Take everything from the line containing "Open the Lists icon in sidebar" down to the line containing "tap(147, 98)", swap "sidebar" for "side panel", and reproduce only those items with the rest left unchanged.

--- BEGIN RECORDS TO PROCESS ---

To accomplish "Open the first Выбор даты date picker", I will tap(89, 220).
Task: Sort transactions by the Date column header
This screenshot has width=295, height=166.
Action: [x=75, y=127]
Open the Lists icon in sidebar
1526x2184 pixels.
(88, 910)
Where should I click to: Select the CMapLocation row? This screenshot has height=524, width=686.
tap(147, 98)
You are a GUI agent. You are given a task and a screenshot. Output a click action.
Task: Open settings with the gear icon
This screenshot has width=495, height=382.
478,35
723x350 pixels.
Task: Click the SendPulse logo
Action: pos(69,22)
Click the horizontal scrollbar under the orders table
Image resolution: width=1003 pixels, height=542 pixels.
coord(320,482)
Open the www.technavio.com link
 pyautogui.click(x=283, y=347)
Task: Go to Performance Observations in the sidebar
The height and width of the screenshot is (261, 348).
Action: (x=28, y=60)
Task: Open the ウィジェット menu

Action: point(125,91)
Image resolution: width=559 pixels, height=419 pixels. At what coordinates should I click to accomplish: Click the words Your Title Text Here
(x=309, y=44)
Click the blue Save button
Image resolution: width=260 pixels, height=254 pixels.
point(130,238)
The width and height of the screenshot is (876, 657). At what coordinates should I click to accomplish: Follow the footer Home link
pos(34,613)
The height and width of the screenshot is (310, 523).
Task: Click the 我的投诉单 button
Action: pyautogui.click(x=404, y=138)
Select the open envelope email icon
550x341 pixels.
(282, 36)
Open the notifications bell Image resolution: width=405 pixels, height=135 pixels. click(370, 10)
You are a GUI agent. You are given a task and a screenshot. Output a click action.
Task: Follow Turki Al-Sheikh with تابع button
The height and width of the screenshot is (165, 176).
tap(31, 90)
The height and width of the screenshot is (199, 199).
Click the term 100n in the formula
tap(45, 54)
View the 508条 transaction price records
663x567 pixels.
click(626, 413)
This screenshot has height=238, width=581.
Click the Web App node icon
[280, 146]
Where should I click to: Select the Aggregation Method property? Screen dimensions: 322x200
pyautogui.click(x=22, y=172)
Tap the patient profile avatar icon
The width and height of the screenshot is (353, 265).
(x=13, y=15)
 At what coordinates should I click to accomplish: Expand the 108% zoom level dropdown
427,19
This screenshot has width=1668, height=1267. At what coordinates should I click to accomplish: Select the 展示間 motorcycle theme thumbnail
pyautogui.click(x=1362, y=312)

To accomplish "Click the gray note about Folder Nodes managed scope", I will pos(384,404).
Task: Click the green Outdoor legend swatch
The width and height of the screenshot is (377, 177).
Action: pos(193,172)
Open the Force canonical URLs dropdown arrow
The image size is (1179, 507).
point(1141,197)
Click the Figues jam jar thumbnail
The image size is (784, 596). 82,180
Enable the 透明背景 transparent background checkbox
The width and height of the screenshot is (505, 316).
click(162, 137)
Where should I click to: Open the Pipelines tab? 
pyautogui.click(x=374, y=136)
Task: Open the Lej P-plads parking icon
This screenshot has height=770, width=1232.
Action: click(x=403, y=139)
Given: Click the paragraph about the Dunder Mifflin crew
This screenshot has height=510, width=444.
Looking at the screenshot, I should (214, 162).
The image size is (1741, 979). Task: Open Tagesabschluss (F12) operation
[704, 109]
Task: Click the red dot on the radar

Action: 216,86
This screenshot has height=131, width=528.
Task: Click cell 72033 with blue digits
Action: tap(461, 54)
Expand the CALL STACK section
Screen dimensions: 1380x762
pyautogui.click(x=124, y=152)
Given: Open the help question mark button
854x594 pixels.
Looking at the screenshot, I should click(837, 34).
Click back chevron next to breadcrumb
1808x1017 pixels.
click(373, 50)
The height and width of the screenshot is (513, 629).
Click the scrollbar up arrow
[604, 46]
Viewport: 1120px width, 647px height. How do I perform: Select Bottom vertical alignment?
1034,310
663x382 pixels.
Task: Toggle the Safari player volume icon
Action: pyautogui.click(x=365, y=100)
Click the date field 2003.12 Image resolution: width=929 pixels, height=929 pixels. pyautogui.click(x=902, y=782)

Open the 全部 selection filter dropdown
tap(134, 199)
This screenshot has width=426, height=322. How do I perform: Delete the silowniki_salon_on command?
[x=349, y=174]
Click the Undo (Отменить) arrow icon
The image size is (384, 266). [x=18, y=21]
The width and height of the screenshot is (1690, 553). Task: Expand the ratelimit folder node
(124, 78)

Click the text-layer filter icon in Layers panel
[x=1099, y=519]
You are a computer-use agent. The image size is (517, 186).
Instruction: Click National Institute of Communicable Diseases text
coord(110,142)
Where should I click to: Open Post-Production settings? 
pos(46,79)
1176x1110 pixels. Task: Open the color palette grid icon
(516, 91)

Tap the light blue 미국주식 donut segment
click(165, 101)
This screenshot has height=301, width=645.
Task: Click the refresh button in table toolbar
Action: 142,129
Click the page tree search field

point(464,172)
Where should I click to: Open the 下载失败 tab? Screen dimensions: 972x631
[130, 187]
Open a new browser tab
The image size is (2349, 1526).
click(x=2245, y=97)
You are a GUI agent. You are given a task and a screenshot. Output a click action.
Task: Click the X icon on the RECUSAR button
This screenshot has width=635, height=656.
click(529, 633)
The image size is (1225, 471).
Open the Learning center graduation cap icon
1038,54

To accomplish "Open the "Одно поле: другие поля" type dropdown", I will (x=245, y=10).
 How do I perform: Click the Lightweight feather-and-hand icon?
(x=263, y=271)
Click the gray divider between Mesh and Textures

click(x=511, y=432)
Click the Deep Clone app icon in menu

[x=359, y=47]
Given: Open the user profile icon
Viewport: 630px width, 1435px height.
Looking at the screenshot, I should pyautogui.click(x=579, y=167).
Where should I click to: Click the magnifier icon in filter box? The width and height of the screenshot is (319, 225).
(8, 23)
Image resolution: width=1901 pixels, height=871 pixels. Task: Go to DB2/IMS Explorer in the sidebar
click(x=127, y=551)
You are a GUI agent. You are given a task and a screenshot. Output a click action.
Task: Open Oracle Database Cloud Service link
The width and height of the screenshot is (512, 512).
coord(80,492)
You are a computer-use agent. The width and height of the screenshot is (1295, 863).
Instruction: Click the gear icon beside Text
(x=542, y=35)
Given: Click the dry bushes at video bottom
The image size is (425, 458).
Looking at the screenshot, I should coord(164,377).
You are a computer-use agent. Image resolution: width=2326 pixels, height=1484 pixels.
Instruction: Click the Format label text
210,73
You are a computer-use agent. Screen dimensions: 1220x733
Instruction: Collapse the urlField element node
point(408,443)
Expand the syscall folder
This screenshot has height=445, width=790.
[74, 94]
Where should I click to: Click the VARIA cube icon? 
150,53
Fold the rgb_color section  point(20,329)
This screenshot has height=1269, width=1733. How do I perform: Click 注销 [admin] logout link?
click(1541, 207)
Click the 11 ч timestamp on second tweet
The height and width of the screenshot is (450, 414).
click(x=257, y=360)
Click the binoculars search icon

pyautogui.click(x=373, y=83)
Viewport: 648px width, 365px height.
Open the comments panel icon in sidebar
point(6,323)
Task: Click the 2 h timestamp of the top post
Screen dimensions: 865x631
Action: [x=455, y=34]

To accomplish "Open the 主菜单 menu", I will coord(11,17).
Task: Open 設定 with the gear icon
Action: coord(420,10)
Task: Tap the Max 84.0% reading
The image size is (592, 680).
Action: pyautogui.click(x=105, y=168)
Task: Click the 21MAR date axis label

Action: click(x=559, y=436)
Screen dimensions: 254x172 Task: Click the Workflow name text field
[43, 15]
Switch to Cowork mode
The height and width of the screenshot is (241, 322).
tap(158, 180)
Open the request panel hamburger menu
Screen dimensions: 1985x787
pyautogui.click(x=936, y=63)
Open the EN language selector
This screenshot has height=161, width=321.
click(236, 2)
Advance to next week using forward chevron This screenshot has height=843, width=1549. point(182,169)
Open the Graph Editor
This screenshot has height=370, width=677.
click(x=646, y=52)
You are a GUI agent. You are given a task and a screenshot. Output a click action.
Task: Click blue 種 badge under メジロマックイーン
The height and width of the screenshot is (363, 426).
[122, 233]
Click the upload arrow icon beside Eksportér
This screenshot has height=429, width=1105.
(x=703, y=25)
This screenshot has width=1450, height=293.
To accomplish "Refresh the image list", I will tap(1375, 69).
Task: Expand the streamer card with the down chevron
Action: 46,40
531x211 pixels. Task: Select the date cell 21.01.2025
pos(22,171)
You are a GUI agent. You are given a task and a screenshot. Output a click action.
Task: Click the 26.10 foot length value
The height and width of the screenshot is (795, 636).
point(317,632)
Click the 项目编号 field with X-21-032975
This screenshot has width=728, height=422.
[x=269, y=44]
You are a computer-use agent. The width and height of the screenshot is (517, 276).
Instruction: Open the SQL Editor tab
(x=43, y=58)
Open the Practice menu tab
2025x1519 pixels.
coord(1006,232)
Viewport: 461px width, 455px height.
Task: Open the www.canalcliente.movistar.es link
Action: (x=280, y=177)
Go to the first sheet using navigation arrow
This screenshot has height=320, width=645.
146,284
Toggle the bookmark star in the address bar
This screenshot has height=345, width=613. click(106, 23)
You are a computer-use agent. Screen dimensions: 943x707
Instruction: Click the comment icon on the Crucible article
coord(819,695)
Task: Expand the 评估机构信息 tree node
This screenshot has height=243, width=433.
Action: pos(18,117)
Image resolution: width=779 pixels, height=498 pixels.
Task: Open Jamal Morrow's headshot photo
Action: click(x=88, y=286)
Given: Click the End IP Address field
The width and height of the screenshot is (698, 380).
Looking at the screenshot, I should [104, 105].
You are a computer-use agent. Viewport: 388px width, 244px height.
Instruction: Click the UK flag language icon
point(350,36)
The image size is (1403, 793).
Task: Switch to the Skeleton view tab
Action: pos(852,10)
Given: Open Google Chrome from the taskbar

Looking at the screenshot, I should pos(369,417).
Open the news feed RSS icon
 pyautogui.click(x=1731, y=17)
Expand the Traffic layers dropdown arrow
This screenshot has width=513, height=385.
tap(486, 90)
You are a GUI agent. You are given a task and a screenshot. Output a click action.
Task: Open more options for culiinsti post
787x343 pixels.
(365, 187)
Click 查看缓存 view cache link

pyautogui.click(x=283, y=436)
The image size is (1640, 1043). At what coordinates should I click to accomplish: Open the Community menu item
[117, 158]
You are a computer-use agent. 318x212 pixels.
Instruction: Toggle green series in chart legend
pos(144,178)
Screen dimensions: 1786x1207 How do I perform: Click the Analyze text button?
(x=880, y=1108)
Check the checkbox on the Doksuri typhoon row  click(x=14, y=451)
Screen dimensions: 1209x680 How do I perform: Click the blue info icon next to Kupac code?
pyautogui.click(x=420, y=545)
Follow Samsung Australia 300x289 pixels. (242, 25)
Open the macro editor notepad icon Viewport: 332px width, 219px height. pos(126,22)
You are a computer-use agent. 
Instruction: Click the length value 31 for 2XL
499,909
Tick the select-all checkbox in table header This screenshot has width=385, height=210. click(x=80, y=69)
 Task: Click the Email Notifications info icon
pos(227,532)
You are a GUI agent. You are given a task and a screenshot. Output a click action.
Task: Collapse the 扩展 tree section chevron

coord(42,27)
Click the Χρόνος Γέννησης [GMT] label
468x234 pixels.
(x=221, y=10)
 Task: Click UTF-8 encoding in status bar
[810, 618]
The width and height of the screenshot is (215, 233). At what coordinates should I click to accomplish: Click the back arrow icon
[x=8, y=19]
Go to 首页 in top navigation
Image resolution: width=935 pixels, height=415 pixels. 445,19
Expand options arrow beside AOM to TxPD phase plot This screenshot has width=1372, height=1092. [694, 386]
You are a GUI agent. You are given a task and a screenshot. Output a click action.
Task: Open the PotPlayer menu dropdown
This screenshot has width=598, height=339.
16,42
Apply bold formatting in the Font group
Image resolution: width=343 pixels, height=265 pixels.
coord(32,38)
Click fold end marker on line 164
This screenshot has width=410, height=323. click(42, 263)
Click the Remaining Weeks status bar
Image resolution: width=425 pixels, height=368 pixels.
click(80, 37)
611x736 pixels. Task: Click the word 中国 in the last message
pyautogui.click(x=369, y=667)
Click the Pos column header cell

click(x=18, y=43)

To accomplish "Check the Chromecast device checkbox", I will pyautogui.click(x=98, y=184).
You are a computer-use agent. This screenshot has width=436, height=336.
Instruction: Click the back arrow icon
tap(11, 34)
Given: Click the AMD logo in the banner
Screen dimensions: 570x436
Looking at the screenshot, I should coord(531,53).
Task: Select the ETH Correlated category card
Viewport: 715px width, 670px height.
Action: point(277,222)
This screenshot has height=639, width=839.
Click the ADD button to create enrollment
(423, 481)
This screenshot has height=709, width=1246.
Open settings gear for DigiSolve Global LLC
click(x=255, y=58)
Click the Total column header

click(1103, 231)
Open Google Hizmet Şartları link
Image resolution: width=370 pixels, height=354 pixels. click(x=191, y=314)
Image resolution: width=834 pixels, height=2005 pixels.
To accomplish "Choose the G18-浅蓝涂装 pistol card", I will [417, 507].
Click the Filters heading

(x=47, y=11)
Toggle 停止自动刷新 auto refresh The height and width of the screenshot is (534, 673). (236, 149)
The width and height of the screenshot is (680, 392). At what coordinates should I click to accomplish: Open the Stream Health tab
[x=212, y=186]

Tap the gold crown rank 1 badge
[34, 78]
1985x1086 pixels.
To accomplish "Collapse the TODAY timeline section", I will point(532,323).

--- END RECORDS TO PROCESS ---

RESPONSE BELOW
Open the Lists icon in side panel
1526x2184 pixels.
(88, 910)
Where should I click to: Select the CMapLocation row? This screenshot has height=524, width=686.
tap(147, 98)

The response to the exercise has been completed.